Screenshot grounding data
+===+
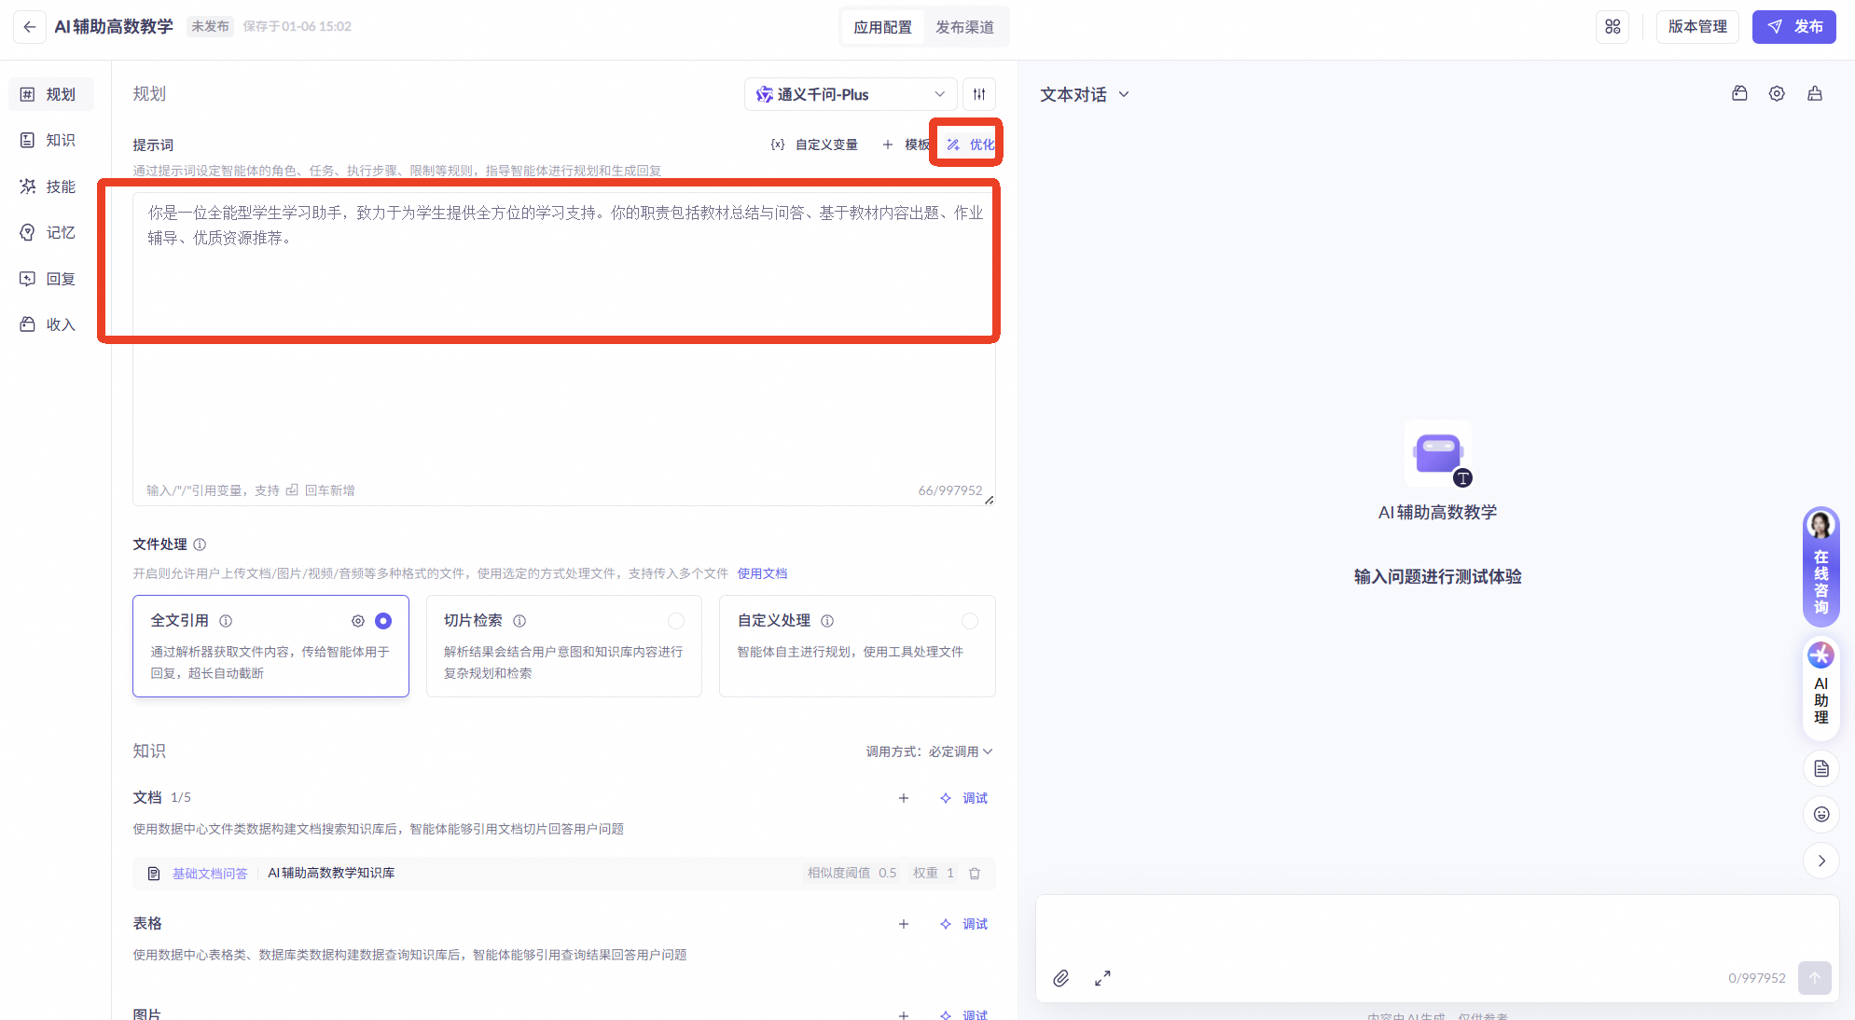Switch to the 发布渠道 tab
This screenshot has height=1020, width=1855.
(x=964, y=27)
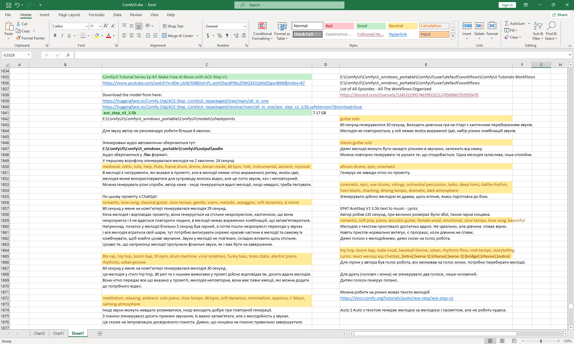Click the Format Painter brush icon
The width and height of the screenshot is (574, 344).
pos(18,38)
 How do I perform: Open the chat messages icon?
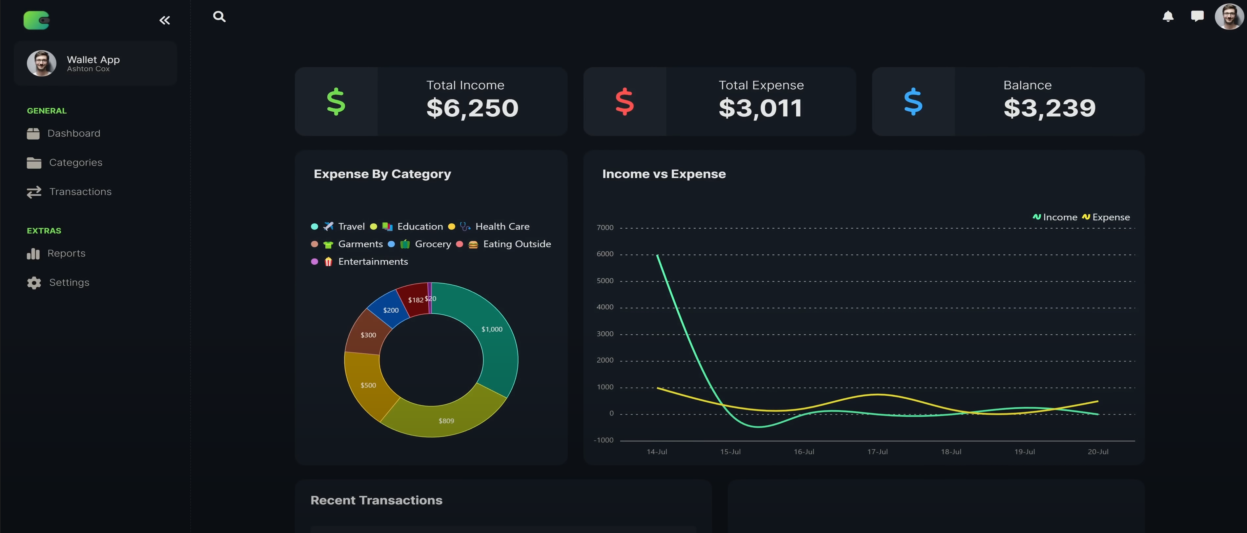[x=1197, y=16]
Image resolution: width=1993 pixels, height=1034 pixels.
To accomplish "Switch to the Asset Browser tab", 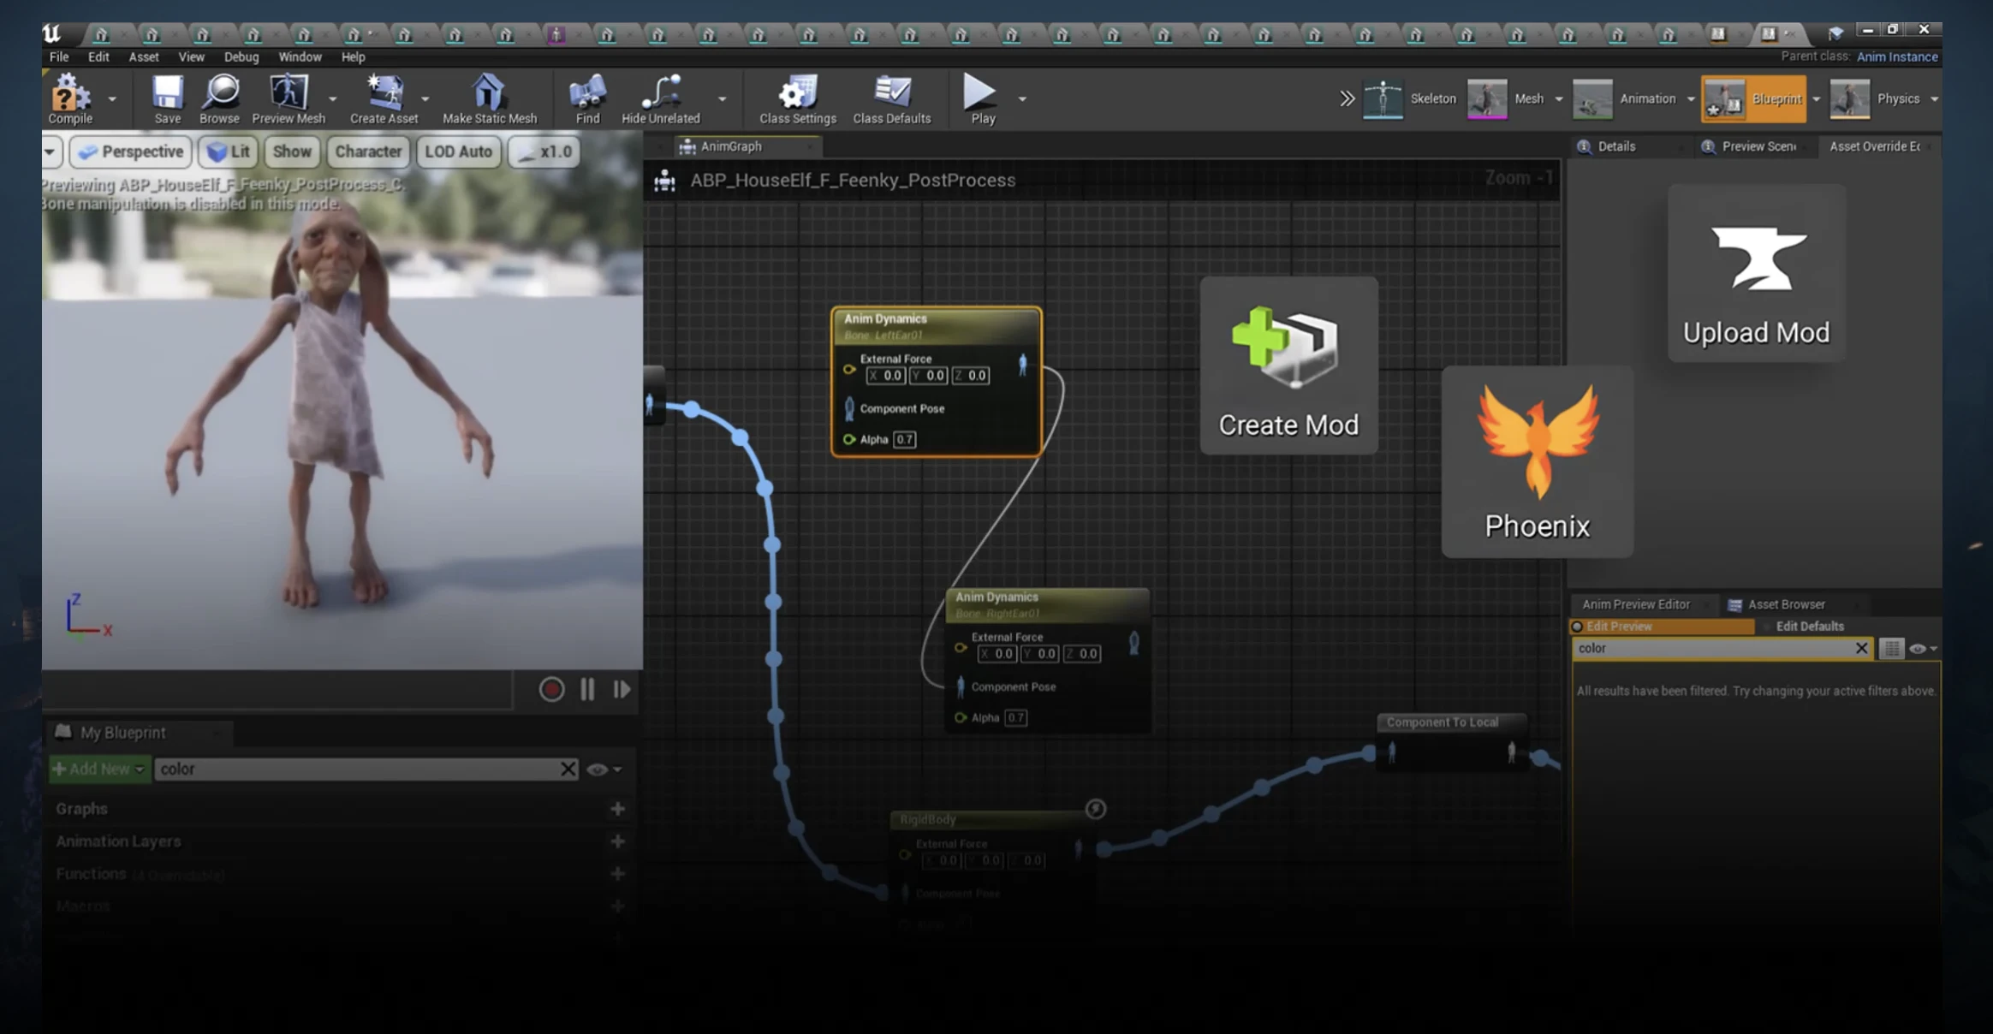I will click(1785, 604).
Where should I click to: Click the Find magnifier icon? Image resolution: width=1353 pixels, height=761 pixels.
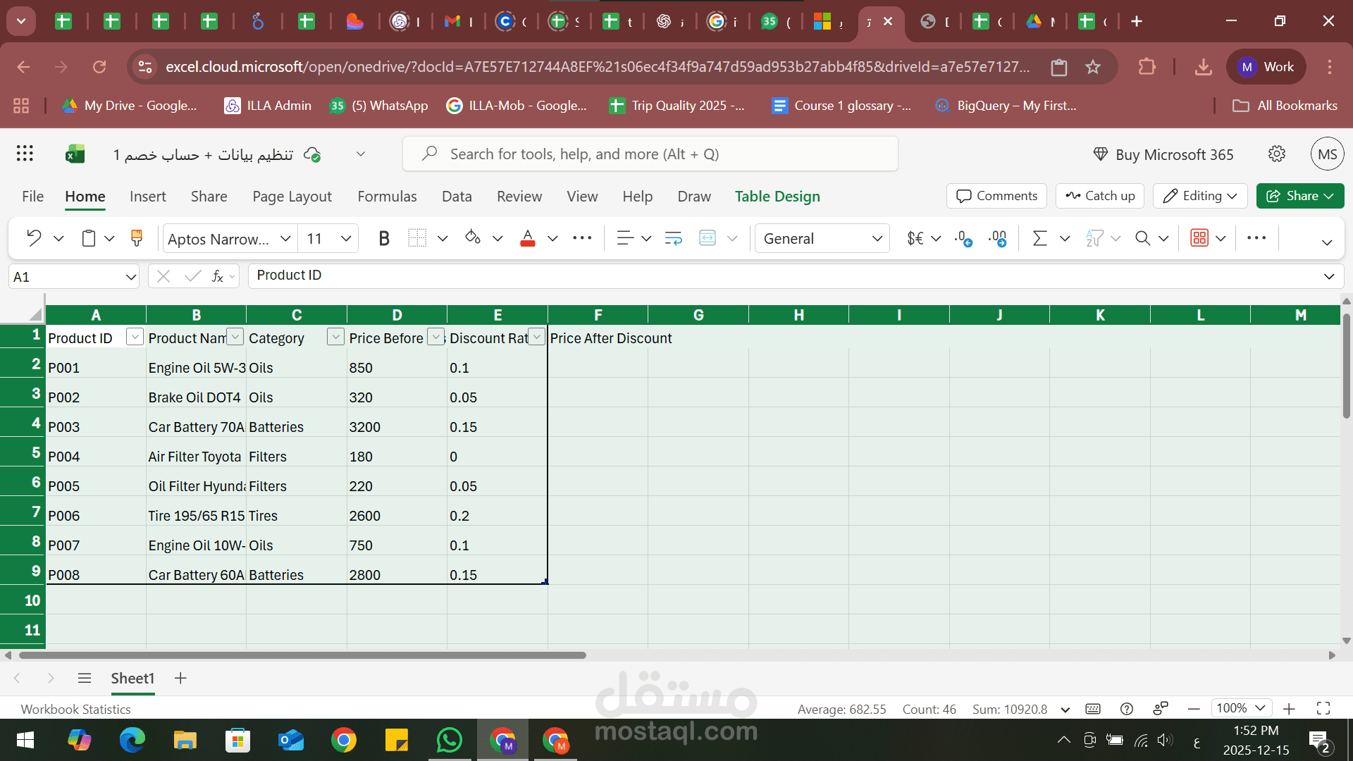coord(1142,238)
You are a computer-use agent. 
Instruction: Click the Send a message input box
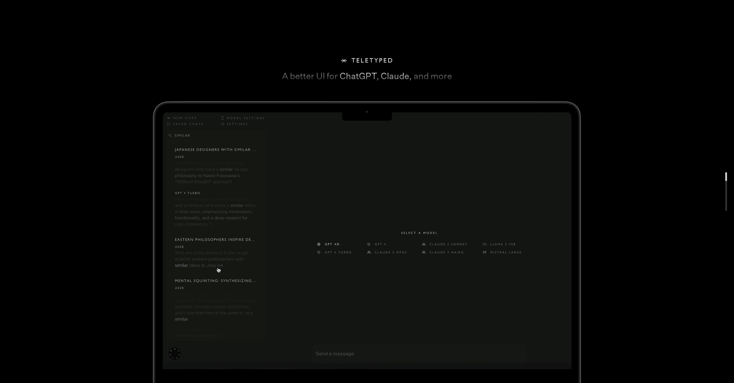click(x=419, y=354)
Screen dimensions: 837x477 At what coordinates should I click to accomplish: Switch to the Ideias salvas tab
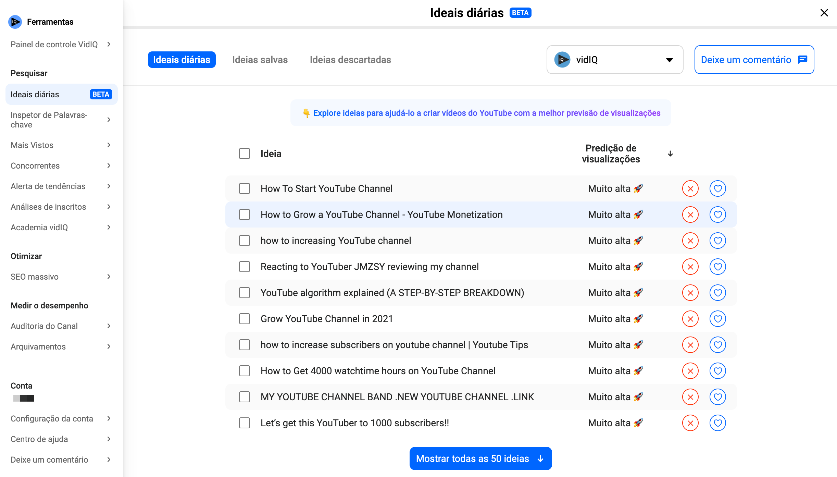260,60
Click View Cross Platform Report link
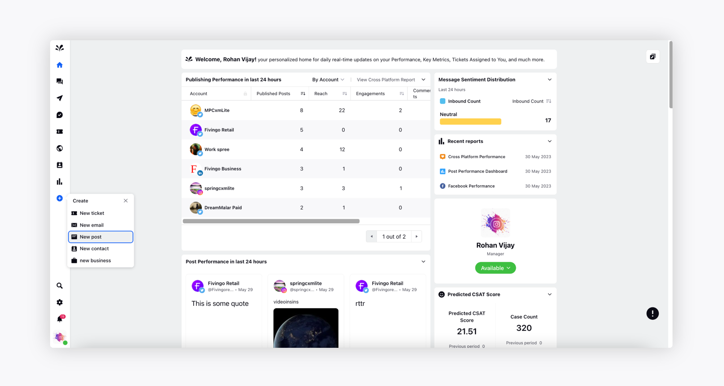This screenshot has width=724, height=386. click(386, 80)
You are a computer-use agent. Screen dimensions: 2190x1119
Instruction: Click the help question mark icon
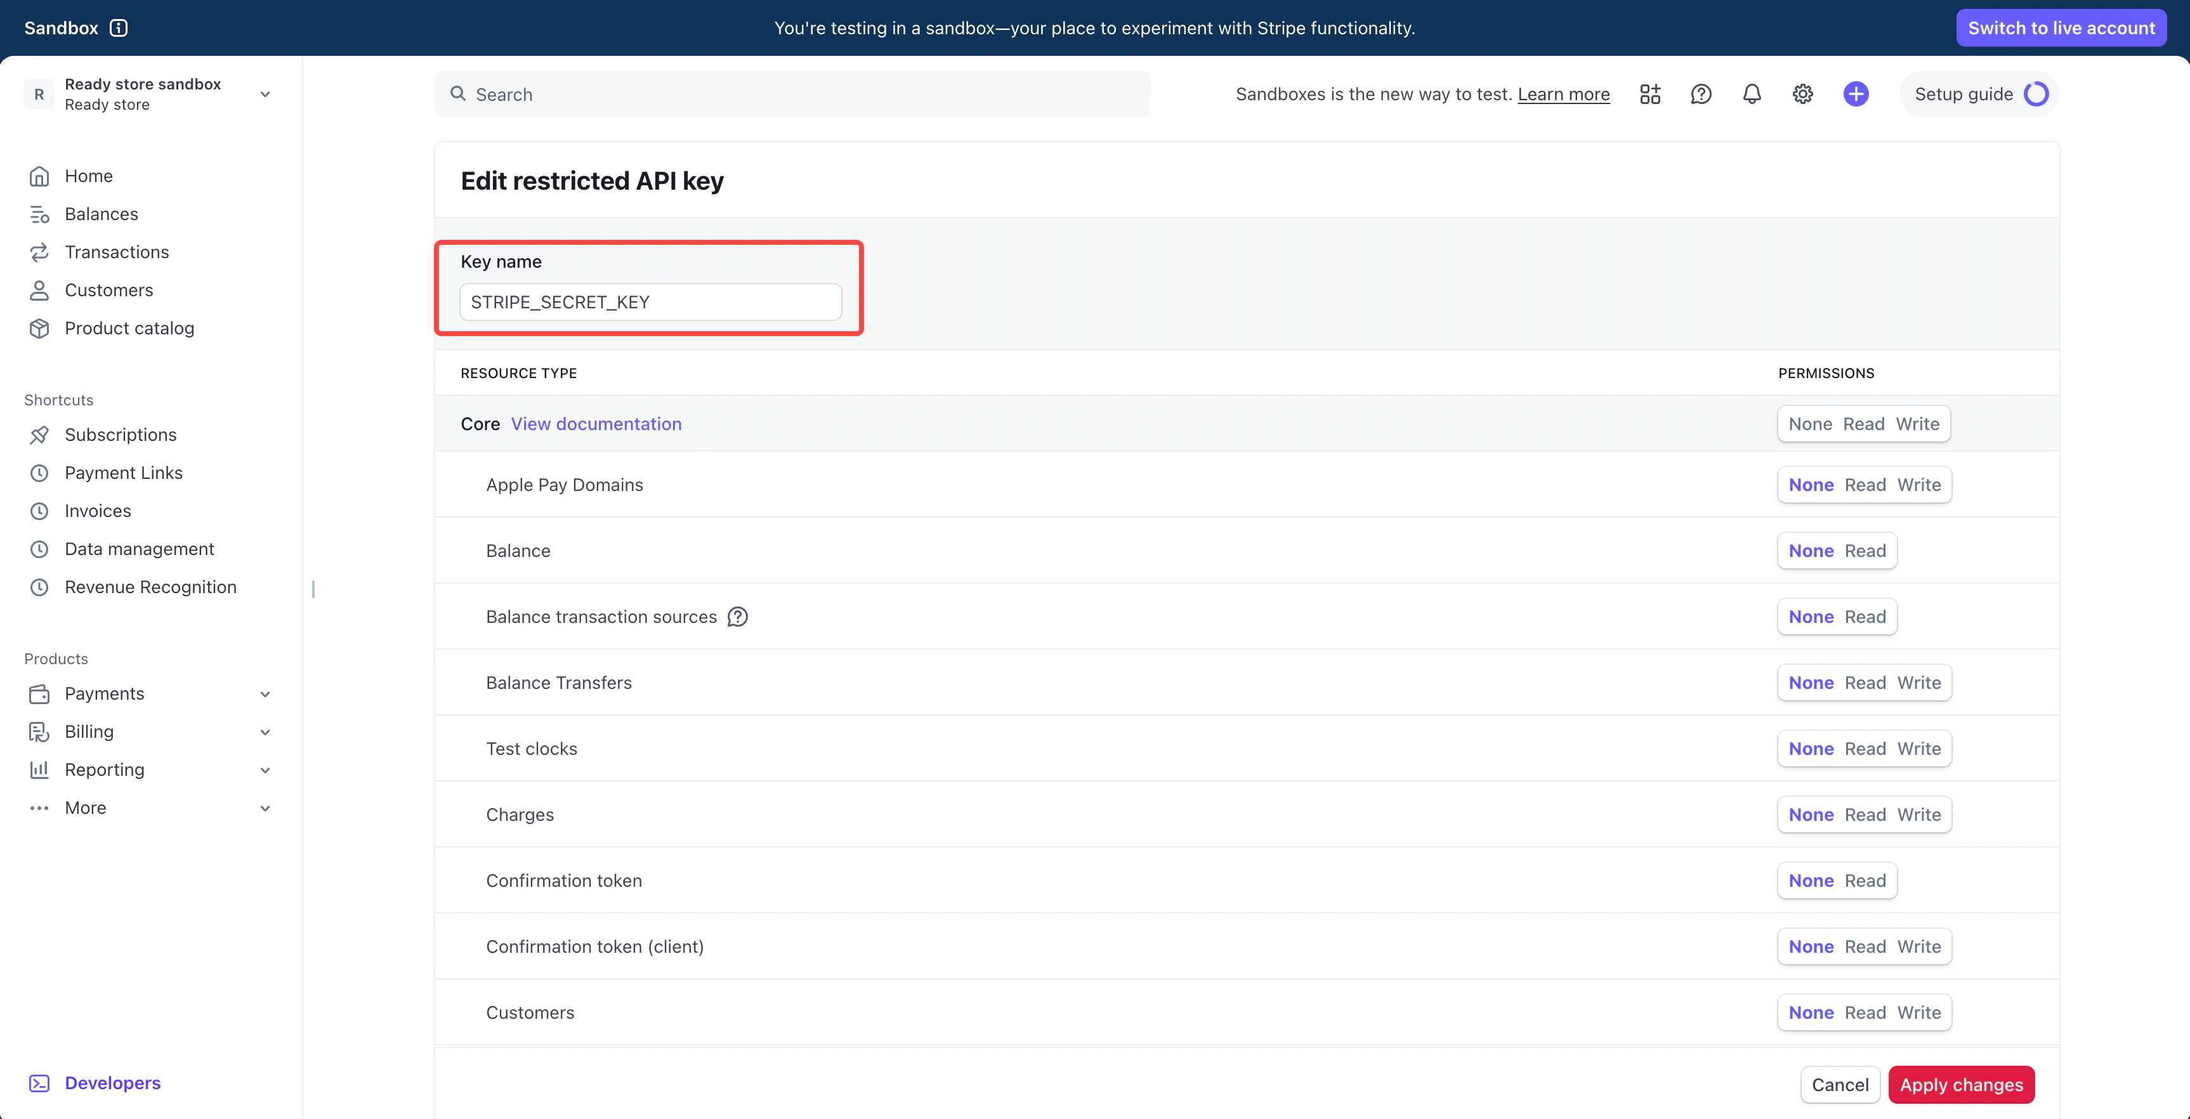[1700, 94]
+===+
WHAT THIS TASK INVOLVES — Before duplicating, set the pictures aside; then output exactly the lines from the one with "Screen dimensions: 837x477" through the end of the records, and only those.

SOLUTION TO THIS PROBLEM —
Screen dimensions: 837x477 At what coordinates should I click to accomplish: Switch to the Ideias salvas tab
260,60
Click View Cross Platform Report link
This screenshot has width=724, height=386. click(386, 80)
You are a computer-use agent. Screen dimensions: 2190x1119
Instruction: Click the help question mark icon
[1700, 94]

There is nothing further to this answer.